Who is a collaborator from theatre who has made you better?
Robert O’Hara (who directed Wild With Happy), Susan Stroman (who directed Dot), and Des McAnuff (who directs Summer) truly made me a better collaborator. [Producer] Scott Rudin has a wonderful artistic eye that has been a revelation during our work together. Oscar Eustis, Mandy Hackett, Carey Perloff, Jim Nichola, Doug Able and Sarah Stern and numerous other friends and colleagues have been instrumental in my evolution as an artist.
What is your favorite part of doing TV that’s different from theatre?
When I create and write for TV, I build universes that will have arcs lasting seasons, whereas theatre allows me to explore storylines that will open up for two hours or less. Both are wonderfully fulfilling but they couldn’t be more different.
What different piece of you do each of these disciplines (performing, writing, directing, producing) feed?
I like creating the rooms and calling the shots, simply because I am the best person I know to do it. I love collaboration and seeing fellow artists take ownership in the work; it becomes imminently richer.
How would you describe your mission as a writer?
To tell many stories as honestly as I can. It is my responsibility as a writer to help people hold on tighter to one another, now more than ever.

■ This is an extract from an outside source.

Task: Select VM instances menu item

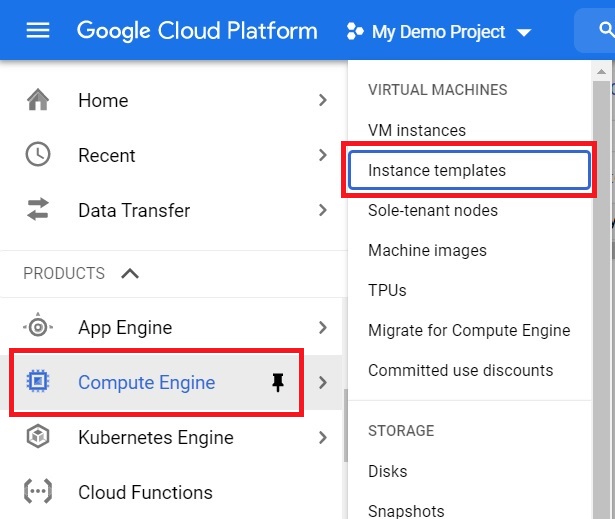Action: point(417,130)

What type of character would you like to play that you have not yet had the opportunity to do?
I am excited to step into a role of a showrunner. It is time to lead rooms with a fresh perspective, respect, love and passion for story, while creating a brand new culture with the most uplifting values at heart.
In terms of performing, which of your past characters do you miss the most and why?
Recently I wrapped Barry Jenkins’ If Beale Street Could Talk where I portray Joseph Rivers, a strong father to two daughters, who tries to protect them from the outside world, and that is how I feel about my work in general. To a certain extent, just like my children, I nurture my writing until the point when it has to get out and face the outside world, where it takes on a life of its own. That is a purpose of any artist and their art.